Record extracts:
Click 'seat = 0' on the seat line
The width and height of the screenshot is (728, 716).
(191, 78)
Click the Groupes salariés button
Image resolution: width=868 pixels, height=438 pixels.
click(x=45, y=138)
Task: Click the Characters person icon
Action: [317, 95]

Work order: An exact copy of all the entries is what's needed; write it out.

Your response:
Click 'seat = 0' on the seat line
The width and height of the screenshot is (728, 716).
(191, 78)
Click the Groupes salariés button
Image resolution: width=868 pixels, height=438 pixels.
click(x=45, y=138)
Task: Click the Characters person icon
Action: [317, 95]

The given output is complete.